In listing the roads that “COULD” be closed to vehicle traffic, about the only one that they missed in the Four Corners region is U.S. 191. The Sprunts apparently have no understanding of what happens when a national monument is created.
A good example is what followed after the Grand Staircase-Escalante National Monument was created by President Clinton under the authority of the Antiquities Act.
First, a Greater Canyonlands would, in all likelihood, be placed under the management of the Bureau of Land Management, as Grand Staircase was. Then there would be a five-year process to decide how the monument will be managed, with comments and input by any individual or organization wanting to be involved. During that time, no roads would be closed, and no campgrounds would be closed.
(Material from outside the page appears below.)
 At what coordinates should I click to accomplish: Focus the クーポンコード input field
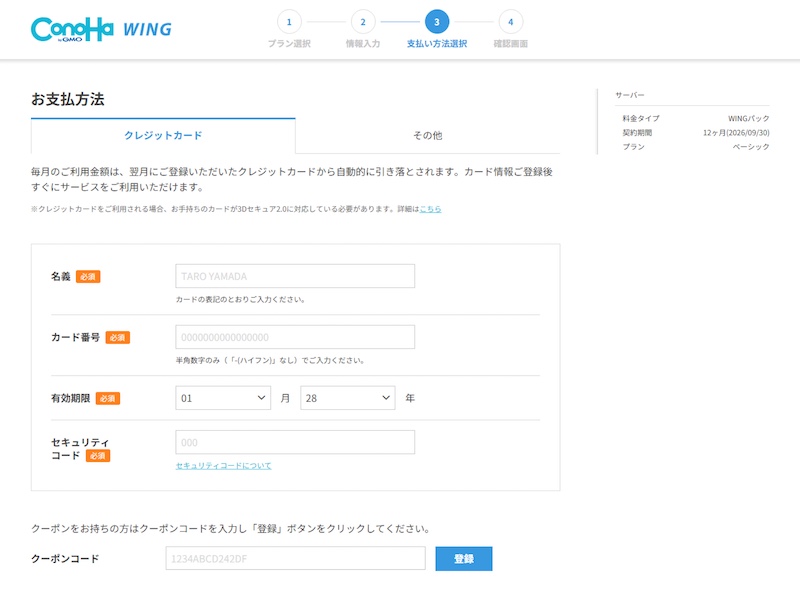[295, 558]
After the management plan is developed, then and only then would any roads or routes be closed. It is highly unlikely that any roads that are currently being used by the Sprunts or other folks who drive those backcountry routes would be closed.
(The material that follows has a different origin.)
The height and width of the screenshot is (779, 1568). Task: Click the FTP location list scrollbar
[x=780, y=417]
The only thing that would be immediately put off limits within the monument boundaries would be further leasing by the extractive industries – no mining for potash, no drilling for oil and gas. If the Sprunts really enjoy all the beauty of the Greater Canyonlands area, I doubt if they would like to drive through a landscape that has been torn up by mining operations and dotted with fenced-off drill rigs.
If that’s what they want, they should do their four-wheeling in Uintah County.